Copy and paste or screencapture the plot. [Q2] Report and interpret the range, sill and nugget. If you have time, try changing some of
the parameters to see how that changes the curve. Try the same thing with
another variable—this time number of full bathrooms (FBTH.NUMB). Keep the
number of lags at 40 but leave the Max Distance blank. Copy and paste or screencapture
the plot. [Q3] Report the
fitted model parameters for the spherical model. How does the range seem
to change from the last model to this one and what does that indicate
about the two variables?
- Now,
go back to Arc Map. This step won’t work with a geodatabase
on the currently configured machines in 101 Aiken, since they are lacking
service pack 3, and without that service pack Geostatistical
analyst crashes on this exercise when using a geodatabase.
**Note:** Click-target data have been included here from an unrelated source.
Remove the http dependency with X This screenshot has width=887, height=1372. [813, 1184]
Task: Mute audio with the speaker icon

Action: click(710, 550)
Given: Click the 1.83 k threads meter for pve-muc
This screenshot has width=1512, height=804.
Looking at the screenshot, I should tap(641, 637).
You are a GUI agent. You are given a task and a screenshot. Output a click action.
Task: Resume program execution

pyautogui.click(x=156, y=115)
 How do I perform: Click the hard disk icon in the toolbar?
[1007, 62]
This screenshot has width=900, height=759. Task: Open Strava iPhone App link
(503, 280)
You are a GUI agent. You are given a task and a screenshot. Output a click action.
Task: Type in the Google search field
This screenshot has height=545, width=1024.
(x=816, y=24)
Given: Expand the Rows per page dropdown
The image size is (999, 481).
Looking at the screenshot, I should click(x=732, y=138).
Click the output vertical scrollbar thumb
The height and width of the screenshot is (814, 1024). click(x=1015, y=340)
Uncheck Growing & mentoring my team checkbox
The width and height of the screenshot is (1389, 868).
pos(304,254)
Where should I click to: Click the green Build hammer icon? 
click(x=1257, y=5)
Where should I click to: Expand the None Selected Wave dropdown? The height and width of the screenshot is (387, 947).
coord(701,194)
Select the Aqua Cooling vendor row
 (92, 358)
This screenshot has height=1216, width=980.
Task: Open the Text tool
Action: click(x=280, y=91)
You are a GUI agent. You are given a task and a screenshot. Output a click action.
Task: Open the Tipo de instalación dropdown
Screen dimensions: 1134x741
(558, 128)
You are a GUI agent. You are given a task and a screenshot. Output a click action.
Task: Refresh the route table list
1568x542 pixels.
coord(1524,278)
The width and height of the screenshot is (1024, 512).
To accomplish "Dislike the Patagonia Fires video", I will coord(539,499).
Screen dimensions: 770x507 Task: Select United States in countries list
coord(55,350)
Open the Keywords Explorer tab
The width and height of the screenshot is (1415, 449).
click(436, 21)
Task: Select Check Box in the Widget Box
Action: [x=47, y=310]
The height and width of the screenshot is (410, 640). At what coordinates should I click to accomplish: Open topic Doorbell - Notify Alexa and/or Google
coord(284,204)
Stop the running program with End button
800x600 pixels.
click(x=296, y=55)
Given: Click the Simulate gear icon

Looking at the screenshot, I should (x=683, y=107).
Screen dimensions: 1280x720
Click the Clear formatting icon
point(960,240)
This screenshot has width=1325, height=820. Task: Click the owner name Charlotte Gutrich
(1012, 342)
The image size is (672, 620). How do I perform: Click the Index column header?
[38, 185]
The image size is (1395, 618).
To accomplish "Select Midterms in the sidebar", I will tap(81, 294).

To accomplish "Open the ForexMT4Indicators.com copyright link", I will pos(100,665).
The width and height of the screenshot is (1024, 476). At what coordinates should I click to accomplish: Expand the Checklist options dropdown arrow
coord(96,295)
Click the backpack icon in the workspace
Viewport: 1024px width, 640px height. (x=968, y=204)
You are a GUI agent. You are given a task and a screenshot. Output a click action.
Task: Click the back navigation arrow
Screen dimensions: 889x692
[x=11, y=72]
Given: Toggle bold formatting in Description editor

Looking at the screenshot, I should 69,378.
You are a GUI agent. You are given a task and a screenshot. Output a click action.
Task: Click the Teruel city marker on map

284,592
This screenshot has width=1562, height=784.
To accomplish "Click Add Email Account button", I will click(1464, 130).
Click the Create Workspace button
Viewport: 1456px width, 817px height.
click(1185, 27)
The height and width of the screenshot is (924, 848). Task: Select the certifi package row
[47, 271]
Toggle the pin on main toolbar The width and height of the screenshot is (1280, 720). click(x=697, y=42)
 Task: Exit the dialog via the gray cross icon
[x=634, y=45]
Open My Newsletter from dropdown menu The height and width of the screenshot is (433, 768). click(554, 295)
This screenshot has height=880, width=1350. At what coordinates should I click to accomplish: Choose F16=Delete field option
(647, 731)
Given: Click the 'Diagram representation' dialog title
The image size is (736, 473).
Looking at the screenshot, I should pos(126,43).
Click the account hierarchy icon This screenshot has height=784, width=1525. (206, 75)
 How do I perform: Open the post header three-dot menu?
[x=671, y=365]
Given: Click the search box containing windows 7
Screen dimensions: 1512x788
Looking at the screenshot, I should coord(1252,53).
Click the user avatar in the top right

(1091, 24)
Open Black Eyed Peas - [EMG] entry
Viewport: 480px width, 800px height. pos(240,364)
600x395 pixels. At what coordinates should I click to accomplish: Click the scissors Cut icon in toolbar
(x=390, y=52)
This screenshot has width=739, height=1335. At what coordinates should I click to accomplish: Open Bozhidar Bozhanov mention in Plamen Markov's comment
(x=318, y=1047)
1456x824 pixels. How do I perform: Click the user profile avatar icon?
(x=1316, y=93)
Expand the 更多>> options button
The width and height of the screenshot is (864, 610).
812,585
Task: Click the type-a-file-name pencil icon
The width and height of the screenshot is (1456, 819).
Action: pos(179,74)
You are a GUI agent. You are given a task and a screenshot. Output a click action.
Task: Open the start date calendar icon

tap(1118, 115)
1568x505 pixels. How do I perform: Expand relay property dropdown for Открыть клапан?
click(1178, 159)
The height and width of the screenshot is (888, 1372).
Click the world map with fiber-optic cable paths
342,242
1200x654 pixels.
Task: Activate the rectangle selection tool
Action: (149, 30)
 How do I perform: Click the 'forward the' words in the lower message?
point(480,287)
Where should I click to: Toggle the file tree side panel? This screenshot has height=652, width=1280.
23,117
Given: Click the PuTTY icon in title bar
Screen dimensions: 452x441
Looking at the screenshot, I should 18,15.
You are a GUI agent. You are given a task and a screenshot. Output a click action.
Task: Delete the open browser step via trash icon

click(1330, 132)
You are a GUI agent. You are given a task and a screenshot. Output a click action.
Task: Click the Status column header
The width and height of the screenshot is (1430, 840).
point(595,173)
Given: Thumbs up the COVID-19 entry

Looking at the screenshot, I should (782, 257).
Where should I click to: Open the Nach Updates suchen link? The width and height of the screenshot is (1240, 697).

Hence, in Arc Catalog (or Arc Map) export sample_props2 to a shapefile (in catalog, right click>>export>>shapefile). If you’re doing this on a machine where ArcGIS has SP3 installed, no need to convert to
shapefile. Now, in Arc Map, make sure the Geostatistical
analysis extension is enabled. Then go to the Geostatistical
analyst toolbar (not toolbox). If you don’t see it, hit
“customize>>toolbars” and then check geostatistical
analyst. Click the “geostatistic analyst” dragdown button and choose “geostatistical
wizard,” then “kriging/cokriging” as the
method, sample_props2 as the data and GRASS_PER as the variable. Click
next and then highlight both “Ordinary “ and
“prediction map.” Click next. Try adjusting the lag size and number of
lags to adhere to our rule of having the total x axis be
no longer than the maximum map distance/2. Take a screencapture of the semivariogram. Keep in mind that the x axis is in
meters*10^4. So, for instance, 0.1 is 1000 meters Go to the next screen and preview the surface. Click next and
take a screencapture
of the prediction plot. [Q4] Briefly interpret what you see in both the semivariogram and prediction plot. What does the blue line mean in the
latter? Click finish, and screencapture
the display.
- Now
let’s try universal Kriging. Again click Geostatistical analysis>>Geostatistical
wizard, choose kriging as the method,
sample_props2 as the data and GRASS_PER as the variable. On the next
screen, this time choose universal under Kriging
Type and prediction map under output type. Under Dataset #1 change “order
of trend removal” to “first.” Click next. The resulting map should show
you the general trend of there being less grass in the industrial south
east of the city and more grass in the residential north
west. Now try tweaking the first order trend slider bar. Click on
the dragdown icon next to “exploratory trend
surface analysis”. Now try sliding
it to a bunch of different locations and look at what happens to the
map. Finally, try about 30%. Take
a screencapture. [Q5]Explain why changing the
trend surface slider bar affects the map. What’s the difference between a
high and low value of the slider?
Now click next. Again, set the lag
size so that you’re at least close to D/2. Click next twice and then check out
the RMS error and compare to the last time. Take a screencapture
of the resulting prediction map. Then Right click on the universal kriging map in the TOC and click “change output to
prediction standard error map.” Overlay
the points on that map and screencapture and [Q6]
briefly describe what the pixel values signify.